[EXERCISE MATERIALS start]

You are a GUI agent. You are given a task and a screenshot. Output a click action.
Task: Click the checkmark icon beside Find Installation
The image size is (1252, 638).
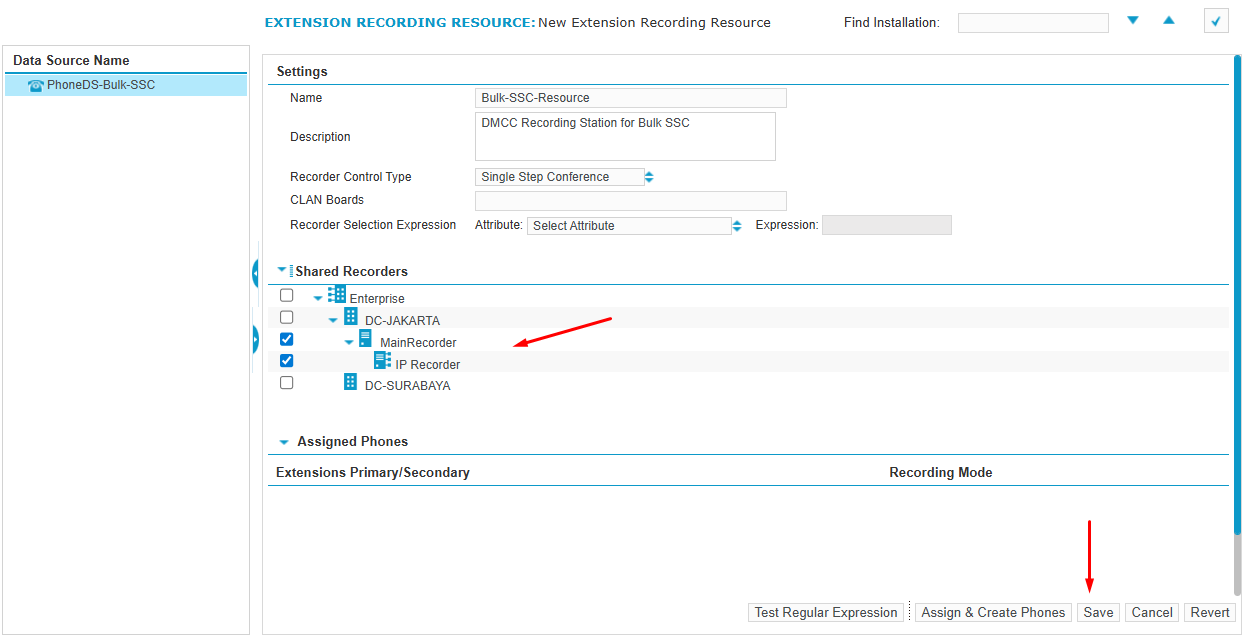[x=1216, y=21]
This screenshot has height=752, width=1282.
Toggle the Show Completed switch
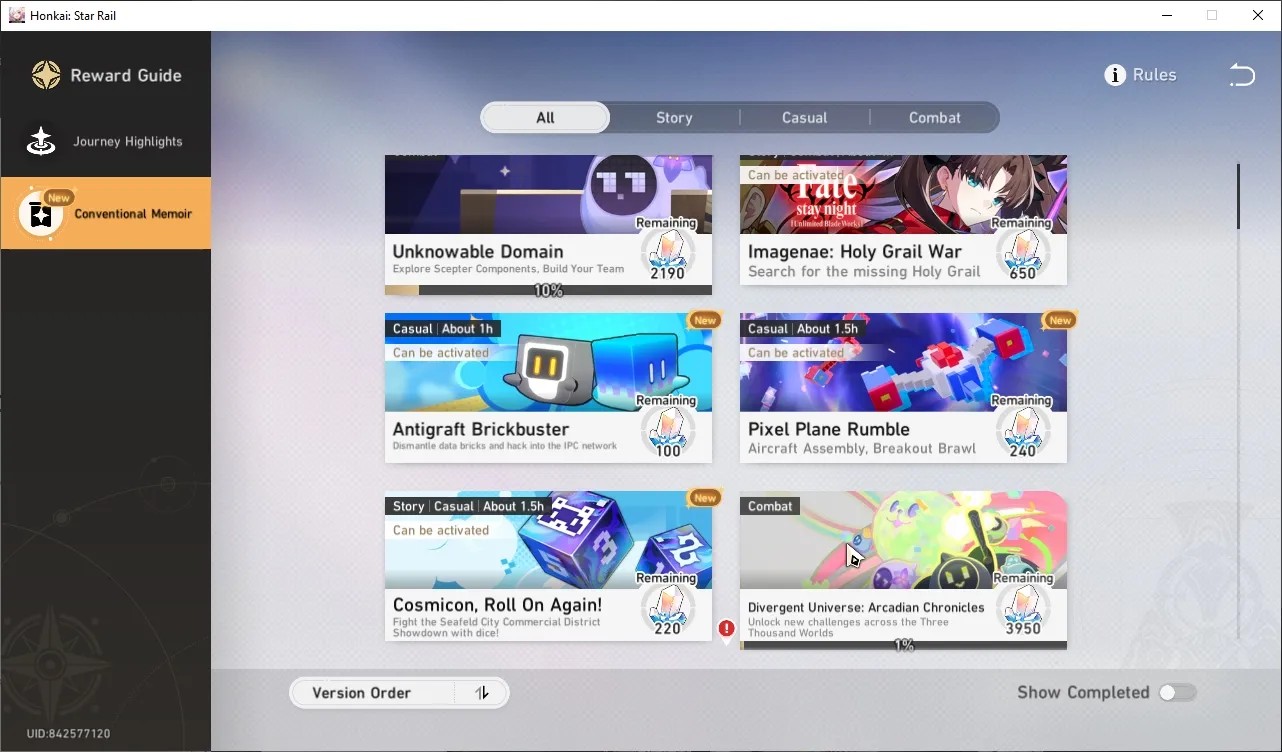[x=1177, y=692]
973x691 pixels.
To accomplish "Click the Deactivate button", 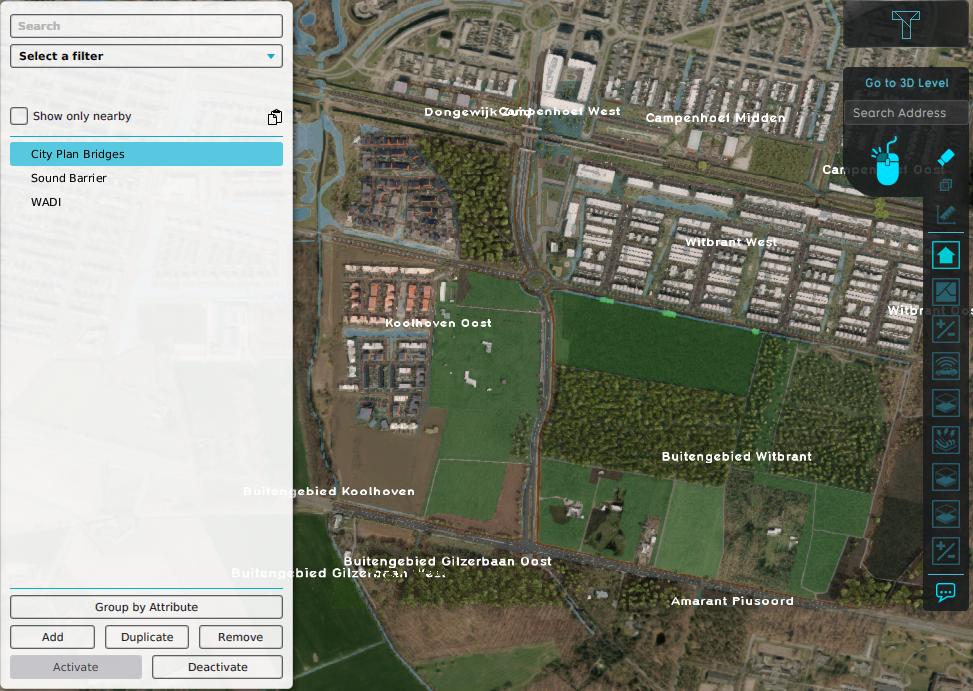I will click(217, 667).
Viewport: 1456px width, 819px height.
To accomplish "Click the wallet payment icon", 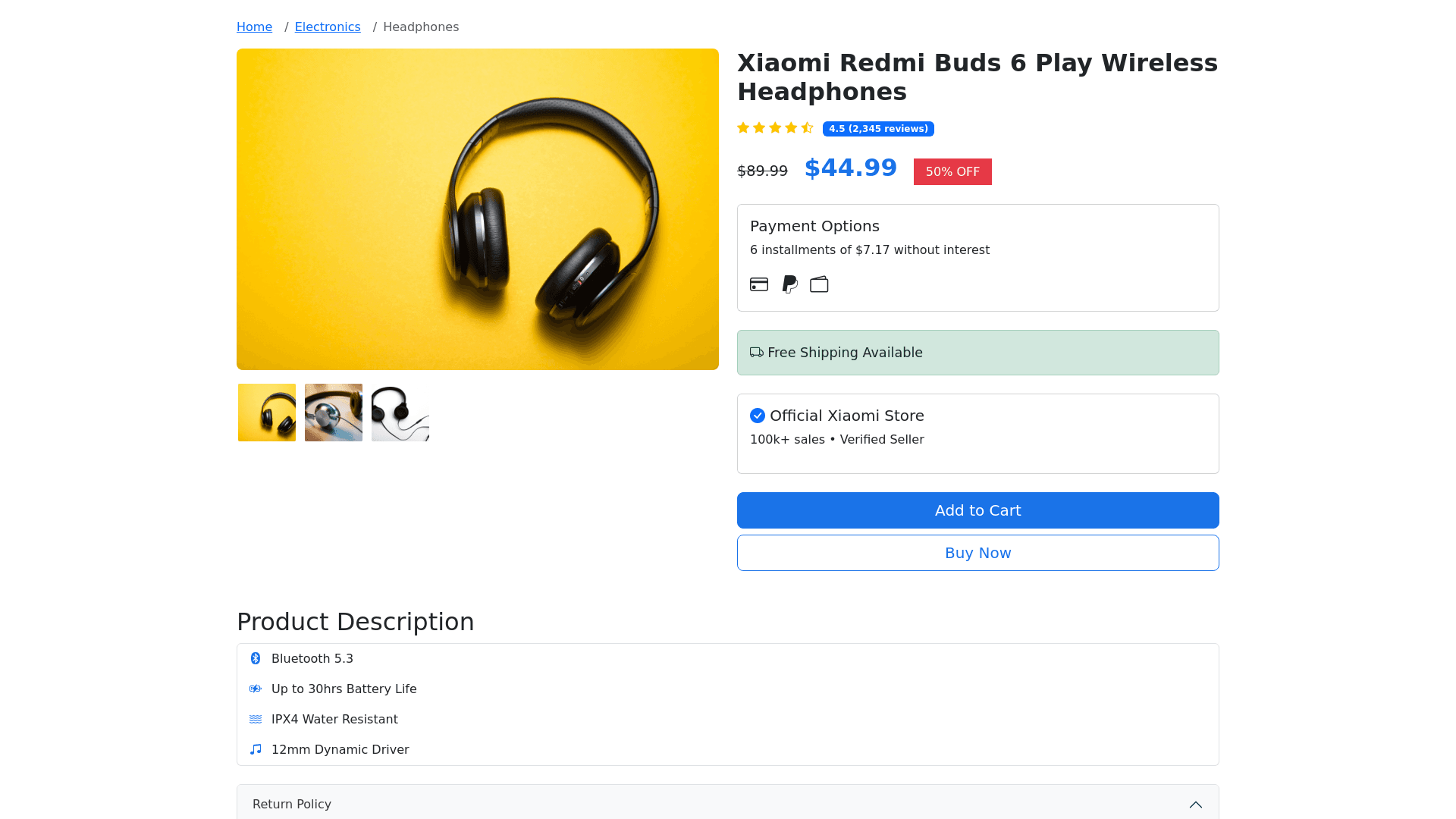I will click(819, 284).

[EXERCISE MATERIALS end]

Reproduce the material from its first line through the line containing "[x=1177, y=692]", swapping every "screenshot" for "screen capture" and keeping everything else unchanged. Omit the pictures.

You are a GUI agent. You are given a task and a screen capture. Output a click action.
Task: Click the checkmark icon beside Find Installation
The image size is (1252, 638).
[x=1216, y=21]
This screen capture has height=752, width=1282.
Toggle the Show Completed switch
[x=1177, y=692]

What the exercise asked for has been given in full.